1859: A Novel Patisserie 

David Sprüngli and son inaugurated a second confectionery on Paradeplatz – the now famous Confiserie Sprüngli. Its elegant interiors quickly found favour among the locals, making it a popular place to gather.

Drawings of early Lindt buildings.
Lindt conching machine and its inventor Rodolphe Lindt.

1879: The Invention of Conching

Shortly after opening in 1879, Lindt’s chocolate company, Lindt & Sons only produced hard, bitter chocolate. Undeterred, Lindt kept experimenting, until one Friday night a happy accident changed everything.

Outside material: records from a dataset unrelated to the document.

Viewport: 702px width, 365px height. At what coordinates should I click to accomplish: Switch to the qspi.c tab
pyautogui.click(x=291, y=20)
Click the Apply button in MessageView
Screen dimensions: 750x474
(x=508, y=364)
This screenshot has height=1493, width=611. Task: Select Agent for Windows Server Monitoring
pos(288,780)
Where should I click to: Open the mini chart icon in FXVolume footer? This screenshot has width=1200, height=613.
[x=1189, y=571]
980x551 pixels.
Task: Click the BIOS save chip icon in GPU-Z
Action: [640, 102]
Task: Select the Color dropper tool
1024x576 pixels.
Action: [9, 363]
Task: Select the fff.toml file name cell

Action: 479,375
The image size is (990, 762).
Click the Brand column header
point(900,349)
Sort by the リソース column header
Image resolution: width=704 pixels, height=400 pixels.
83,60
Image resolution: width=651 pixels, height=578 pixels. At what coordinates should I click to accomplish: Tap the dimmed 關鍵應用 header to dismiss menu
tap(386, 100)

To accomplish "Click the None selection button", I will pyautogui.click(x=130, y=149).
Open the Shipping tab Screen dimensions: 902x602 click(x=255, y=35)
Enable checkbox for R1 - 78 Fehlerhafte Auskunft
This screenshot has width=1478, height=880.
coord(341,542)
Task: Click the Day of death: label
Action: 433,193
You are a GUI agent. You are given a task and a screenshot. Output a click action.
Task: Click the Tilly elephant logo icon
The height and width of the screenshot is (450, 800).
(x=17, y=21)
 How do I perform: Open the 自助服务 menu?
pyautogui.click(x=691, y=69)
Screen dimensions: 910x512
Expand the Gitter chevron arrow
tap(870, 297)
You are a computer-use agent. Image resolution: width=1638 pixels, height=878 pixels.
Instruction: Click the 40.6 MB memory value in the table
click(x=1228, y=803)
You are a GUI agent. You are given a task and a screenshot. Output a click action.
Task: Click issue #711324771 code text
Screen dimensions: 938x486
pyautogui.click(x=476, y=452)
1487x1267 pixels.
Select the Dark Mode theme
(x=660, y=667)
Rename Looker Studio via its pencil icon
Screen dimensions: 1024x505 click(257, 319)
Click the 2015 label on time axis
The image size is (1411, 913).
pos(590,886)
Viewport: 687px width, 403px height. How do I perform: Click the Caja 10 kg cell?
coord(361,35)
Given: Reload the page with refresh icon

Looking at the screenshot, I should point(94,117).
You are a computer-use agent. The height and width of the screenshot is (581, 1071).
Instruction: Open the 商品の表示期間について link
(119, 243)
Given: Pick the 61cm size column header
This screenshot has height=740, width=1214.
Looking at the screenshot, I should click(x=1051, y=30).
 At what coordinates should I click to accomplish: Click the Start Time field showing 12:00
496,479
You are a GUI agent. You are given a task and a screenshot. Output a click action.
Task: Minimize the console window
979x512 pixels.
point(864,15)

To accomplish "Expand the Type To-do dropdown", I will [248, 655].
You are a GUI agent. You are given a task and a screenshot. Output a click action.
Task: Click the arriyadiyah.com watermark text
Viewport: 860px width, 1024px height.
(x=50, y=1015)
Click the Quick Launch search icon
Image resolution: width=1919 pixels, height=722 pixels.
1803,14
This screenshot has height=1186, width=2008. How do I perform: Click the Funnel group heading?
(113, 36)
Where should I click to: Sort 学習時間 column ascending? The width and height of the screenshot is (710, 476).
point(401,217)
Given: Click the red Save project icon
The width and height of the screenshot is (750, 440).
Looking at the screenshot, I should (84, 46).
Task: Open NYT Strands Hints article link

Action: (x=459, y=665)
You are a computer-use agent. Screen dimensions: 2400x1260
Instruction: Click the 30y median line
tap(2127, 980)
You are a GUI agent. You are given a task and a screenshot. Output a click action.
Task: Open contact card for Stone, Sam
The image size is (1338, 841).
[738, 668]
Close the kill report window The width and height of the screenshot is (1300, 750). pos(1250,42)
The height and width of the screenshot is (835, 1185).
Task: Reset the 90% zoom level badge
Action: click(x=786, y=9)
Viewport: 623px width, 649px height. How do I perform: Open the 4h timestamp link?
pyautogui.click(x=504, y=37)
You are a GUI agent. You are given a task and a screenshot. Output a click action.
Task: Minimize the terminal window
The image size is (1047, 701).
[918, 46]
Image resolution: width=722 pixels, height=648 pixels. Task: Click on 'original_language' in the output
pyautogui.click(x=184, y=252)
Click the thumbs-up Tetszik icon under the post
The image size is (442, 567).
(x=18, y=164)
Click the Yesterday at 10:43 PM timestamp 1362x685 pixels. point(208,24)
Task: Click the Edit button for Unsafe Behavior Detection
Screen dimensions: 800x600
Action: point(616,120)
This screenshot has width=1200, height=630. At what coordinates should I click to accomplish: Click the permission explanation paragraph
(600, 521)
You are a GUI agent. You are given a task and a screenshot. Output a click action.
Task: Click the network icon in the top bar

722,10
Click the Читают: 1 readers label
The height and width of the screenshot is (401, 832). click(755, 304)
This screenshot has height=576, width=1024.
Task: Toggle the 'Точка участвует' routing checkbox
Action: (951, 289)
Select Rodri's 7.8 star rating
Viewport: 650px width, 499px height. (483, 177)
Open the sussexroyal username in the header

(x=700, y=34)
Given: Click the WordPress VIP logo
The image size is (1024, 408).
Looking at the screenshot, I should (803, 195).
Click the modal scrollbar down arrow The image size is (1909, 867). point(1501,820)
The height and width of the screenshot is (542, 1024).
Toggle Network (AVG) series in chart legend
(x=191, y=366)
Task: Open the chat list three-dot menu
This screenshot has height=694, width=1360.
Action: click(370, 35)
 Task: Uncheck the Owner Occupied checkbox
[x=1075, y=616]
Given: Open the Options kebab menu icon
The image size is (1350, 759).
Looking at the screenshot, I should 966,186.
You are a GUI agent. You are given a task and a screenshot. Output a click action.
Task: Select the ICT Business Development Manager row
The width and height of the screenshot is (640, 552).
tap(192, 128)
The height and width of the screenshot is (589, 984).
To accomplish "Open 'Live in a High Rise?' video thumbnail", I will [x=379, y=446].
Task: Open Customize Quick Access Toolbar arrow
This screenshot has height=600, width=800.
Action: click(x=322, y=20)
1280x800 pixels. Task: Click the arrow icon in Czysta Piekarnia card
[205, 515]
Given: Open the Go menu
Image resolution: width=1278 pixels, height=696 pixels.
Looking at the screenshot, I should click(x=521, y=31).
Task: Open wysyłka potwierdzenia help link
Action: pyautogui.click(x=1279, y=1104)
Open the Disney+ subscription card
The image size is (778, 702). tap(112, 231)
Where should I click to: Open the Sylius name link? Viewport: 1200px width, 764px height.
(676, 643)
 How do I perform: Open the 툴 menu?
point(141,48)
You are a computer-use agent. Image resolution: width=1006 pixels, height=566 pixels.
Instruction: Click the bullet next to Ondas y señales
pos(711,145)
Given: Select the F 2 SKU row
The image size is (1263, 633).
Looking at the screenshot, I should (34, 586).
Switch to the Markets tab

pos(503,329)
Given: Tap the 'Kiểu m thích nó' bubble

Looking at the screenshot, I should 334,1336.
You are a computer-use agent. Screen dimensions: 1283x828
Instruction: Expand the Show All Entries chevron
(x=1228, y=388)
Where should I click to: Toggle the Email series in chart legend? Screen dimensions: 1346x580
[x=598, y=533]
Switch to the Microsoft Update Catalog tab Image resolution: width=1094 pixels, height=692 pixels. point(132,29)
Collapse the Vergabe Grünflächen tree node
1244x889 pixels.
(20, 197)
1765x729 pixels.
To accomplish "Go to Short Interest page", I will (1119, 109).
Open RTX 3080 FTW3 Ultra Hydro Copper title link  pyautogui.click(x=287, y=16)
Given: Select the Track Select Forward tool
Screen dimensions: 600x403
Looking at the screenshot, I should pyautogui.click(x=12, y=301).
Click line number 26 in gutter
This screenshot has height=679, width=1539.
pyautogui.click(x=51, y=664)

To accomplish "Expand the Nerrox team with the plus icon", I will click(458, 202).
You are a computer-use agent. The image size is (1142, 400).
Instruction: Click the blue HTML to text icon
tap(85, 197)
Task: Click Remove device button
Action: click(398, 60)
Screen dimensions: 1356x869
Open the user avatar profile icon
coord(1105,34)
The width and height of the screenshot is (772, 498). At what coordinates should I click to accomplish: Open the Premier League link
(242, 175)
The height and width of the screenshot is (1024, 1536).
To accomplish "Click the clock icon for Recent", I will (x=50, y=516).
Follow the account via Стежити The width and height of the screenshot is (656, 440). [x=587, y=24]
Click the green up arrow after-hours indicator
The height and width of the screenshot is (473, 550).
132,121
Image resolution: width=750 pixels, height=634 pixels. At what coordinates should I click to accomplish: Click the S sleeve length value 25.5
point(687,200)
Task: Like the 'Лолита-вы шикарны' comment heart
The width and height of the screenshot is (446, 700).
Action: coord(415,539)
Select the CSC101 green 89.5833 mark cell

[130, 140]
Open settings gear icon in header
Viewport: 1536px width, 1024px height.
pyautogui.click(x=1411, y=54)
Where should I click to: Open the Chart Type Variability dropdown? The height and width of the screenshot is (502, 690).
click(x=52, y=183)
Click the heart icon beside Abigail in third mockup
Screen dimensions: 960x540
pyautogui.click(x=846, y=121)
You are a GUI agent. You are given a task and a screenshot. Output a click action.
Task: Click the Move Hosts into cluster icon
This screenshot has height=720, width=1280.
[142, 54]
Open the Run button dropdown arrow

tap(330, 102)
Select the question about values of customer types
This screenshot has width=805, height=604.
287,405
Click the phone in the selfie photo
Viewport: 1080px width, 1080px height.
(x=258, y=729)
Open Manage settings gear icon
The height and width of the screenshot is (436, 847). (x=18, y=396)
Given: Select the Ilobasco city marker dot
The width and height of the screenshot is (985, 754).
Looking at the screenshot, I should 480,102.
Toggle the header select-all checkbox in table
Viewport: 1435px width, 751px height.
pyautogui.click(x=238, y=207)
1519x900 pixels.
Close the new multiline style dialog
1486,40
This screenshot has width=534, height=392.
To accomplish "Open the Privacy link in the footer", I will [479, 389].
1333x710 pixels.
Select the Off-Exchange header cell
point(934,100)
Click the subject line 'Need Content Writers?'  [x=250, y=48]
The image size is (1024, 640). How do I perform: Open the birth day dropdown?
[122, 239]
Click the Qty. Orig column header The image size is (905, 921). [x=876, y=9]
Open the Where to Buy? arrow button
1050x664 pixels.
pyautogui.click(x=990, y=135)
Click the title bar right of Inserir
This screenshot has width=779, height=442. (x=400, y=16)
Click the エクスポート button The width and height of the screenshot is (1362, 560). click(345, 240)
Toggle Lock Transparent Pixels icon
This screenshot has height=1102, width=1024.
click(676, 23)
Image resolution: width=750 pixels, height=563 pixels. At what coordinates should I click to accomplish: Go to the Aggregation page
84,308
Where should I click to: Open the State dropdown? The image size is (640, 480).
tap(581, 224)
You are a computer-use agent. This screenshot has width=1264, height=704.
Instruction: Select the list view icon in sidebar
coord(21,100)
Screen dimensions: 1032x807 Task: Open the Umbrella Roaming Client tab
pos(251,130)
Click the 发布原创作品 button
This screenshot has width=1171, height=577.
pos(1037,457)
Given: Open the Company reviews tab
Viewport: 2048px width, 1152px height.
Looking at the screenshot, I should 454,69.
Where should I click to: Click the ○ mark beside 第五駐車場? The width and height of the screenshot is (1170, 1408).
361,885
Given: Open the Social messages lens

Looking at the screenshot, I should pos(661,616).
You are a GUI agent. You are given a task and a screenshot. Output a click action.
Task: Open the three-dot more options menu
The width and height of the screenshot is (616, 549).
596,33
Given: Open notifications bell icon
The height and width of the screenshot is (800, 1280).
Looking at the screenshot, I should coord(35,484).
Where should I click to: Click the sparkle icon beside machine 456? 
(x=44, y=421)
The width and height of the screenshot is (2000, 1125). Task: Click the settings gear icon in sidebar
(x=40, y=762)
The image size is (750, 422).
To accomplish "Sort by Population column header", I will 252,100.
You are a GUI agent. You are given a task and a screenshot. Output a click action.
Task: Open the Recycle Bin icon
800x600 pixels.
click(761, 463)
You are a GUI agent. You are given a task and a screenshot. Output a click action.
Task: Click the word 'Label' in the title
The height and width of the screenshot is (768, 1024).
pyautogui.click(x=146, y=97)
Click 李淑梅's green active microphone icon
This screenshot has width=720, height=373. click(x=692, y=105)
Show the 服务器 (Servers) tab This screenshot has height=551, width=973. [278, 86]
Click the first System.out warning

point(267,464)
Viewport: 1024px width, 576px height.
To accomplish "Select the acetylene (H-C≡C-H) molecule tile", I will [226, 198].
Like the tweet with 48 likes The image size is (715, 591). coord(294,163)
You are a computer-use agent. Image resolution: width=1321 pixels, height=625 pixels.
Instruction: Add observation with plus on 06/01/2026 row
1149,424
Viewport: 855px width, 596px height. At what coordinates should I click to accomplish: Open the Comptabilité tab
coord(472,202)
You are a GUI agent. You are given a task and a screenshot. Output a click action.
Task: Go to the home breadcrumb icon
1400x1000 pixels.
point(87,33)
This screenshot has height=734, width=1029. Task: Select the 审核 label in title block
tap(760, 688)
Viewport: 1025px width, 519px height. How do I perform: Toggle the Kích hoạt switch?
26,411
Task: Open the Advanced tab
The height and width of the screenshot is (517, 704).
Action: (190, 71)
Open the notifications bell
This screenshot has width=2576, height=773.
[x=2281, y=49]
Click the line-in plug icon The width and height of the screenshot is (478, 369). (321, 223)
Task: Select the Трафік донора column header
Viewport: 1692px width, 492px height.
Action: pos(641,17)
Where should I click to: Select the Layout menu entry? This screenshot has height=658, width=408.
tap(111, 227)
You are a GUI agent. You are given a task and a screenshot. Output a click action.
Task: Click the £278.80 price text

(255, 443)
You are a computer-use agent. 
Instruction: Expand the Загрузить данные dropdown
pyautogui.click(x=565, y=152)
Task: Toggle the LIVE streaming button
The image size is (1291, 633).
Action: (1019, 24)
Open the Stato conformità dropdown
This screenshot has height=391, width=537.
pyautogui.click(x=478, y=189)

He accidentally left his factory without turning off the conching machine. It churned all night and all through the weekend. On Monday morning, Lindt returned and much to his surpise, discovered that the chocolate was delicately smooth and tasted like it never had before. Chocolate was changed forever. That was the beginning of the incomparably creamy, world-renowned Lindt Chocolate.

The secret to this creamy chocolate was all in the mixing. By evenly combining cocoa butter, cocoa mass and milk powder for a prolonged period of time, Lindt’s conching technique created a ‘melting chocolate’ so fine and so flavourful it was impossible to resist. This was the start of a chocolate revolution. And today, conching is still used by chocolate manufacturers all over the world.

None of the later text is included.